Problem statement:
Reproduce each line from the records that holds "Basic".

Collected data entries
☆ ☆ ☆ ☆
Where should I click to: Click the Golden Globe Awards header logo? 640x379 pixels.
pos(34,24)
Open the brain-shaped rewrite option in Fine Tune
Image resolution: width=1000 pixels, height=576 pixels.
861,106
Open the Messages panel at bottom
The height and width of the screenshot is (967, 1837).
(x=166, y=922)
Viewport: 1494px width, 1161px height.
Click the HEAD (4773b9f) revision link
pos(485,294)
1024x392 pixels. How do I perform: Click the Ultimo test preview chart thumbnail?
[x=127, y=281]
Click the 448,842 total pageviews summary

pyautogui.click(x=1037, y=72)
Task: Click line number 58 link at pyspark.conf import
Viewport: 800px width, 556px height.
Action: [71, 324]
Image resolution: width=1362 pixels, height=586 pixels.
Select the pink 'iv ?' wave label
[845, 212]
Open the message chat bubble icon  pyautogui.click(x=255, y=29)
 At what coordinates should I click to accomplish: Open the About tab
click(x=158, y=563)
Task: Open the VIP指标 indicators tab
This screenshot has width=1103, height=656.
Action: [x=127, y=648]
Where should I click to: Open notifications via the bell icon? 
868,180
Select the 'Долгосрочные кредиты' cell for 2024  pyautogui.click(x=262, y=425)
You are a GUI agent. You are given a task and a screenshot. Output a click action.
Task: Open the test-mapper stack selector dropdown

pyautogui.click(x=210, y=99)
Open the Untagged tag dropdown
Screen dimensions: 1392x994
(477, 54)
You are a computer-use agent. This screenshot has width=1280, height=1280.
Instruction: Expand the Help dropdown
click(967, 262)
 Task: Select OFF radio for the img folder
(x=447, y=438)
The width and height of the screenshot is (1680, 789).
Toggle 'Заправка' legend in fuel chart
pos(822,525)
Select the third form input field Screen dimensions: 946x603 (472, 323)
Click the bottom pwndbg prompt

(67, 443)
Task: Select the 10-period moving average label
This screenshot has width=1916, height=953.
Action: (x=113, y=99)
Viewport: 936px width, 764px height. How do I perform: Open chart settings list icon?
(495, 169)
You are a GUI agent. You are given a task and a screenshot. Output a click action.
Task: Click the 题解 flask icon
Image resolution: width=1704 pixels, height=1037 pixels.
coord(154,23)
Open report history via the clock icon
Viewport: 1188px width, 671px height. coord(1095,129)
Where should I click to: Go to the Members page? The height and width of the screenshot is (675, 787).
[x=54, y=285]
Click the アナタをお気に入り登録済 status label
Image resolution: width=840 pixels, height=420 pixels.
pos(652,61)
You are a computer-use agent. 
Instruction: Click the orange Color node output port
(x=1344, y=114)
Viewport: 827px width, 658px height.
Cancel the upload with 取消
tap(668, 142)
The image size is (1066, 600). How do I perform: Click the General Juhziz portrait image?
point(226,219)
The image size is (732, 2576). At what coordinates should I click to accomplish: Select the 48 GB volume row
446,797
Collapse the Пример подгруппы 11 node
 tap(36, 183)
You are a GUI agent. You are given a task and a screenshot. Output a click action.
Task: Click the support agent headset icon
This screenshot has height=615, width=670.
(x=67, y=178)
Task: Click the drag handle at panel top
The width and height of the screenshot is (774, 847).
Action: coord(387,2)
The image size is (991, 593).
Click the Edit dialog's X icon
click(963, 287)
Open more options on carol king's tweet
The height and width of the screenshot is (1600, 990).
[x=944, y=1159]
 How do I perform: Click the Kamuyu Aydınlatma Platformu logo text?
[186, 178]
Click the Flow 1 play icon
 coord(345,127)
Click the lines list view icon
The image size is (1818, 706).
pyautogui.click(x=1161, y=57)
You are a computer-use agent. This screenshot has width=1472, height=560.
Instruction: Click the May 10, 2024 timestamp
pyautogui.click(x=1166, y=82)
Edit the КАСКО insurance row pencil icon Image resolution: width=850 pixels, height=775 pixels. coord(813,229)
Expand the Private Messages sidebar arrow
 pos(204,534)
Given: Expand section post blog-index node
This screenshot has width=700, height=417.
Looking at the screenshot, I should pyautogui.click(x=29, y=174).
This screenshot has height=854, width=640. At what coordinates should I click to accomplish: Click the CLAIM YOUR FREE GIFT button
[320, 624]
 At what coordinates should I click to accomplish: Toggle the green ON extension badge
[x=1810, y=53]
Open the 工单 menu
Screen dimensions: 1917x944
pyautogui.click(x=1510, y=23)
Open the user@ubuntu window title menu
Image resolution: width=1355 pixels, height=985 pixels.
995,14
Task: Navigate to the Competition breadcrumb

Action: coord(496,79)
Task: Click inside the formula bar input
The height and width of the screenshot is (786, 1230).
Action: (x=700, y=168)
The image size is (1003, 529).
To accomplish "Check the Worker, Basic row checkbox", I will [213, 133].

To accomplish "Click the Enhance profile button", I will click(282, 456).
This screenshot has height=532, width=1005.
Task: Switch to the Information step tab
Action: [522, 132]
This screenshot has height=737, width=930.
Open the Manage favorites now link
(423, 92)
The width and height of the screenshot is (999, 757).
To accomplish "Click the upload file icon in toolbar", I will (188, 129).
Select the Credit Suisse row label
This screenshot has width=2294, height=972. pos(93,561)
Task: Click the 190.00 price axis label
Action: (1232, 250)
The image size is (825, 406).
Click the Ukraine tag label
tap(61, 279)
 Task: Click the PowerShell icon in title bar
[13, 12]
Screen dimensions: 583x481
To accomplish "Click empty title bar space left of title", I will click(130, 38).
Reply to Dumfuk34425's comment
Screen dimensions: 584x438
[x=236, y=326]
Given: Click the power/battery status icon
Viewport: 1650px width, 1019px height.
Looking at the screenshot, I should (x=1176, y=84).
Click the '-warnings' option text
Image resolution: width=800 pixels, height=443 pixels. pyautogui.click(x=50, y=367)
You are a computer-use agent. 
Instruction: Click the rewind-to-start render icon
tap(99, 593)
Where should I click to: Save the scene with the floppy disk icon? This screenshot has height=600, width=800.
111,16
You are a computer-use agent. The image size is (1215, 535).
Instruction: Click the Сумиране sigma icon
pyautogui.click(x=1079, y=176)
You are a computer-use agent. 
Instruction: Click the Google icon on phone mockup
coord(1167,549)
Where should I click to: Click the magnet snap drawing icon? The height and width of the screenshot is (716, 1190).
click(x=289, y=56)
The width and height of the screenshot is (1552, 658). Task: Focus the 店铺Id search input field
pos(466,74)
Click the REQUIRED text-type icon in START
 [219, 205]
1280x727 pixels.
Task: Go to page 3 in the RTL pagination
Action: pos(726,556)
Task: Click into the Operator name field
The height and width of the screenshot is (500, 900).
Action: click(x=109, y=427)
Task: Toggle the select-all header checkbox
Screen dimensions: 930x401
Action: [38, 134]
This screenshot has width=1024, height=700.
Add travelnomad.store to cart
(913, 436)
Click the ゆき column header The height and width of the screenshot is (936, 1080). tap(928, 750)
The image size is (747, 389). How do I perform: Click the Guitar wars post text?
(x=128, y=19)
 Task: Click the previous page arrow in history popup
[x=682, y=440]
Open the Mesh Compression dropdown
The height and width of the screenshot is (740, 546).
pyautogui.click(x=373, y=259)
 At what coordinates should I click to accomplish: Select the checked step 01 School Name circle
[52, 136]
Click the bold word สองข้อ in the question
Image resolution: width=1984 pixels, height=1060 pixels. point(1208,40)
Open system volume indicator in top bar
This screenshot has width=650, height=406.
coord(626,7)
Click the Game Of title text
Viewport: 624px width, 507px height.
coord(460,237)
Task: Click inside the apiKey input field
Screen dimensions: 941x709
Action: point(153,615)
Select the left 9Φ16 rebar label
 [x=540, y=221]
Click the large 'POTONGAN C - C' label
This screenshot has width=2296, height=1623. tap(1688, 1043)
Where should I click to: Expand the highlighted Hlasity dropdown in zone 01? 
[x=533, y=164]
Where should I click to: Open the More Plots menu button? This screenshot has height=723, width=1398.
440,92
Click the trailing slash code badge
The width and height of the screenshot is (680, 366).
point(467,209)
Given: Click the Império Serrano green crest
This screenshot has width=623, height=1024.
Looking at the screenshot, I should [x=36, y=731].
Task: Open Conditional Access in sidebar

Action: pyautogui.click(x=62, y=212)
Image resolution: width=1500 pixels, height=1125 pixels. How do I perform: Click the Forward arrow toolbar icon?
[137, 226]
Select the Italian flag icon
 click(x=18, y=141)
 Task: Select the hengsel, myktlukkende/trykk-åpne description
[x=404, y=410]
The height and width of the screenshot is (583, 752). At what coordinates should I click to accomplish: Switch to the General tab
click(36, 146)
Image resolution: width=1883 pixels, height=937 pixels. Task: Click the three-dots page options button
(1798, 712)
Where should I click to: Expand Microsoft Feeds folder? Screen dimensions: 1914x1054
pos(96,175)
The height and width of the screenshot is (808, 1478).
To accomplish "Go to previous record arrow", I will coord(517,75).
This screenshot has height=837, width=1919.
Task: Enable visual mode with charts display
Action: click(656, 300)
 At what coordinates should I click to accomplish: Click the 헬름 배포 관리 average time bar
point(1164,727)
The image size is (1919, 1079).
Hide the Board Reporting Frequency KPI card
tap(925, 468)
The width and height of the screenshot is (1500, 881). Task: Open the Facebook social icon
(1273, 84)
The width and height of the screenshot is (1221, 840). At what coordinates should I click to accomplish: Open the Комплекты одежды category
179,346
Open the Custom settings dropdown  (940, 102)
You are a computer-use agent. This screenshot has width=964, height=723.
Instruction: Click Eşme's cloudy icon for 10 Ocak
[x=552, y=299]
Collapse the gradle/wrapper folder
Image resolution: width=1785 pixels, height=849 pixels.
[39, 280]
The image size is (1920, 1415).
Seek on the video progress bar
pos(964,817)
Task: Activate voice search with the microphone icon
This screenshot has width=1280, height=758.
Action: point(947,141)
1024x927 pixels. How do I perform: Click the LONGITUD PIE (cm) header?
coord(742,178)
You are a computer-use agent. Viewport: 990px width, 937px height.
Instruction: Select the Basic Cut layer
☆ ☆ ☆ ☆
Answer for the task:
To accomplish "Check the Worker, Basic row checkbox", I will [213, 133].
Instruction: Select the Basic Cut layer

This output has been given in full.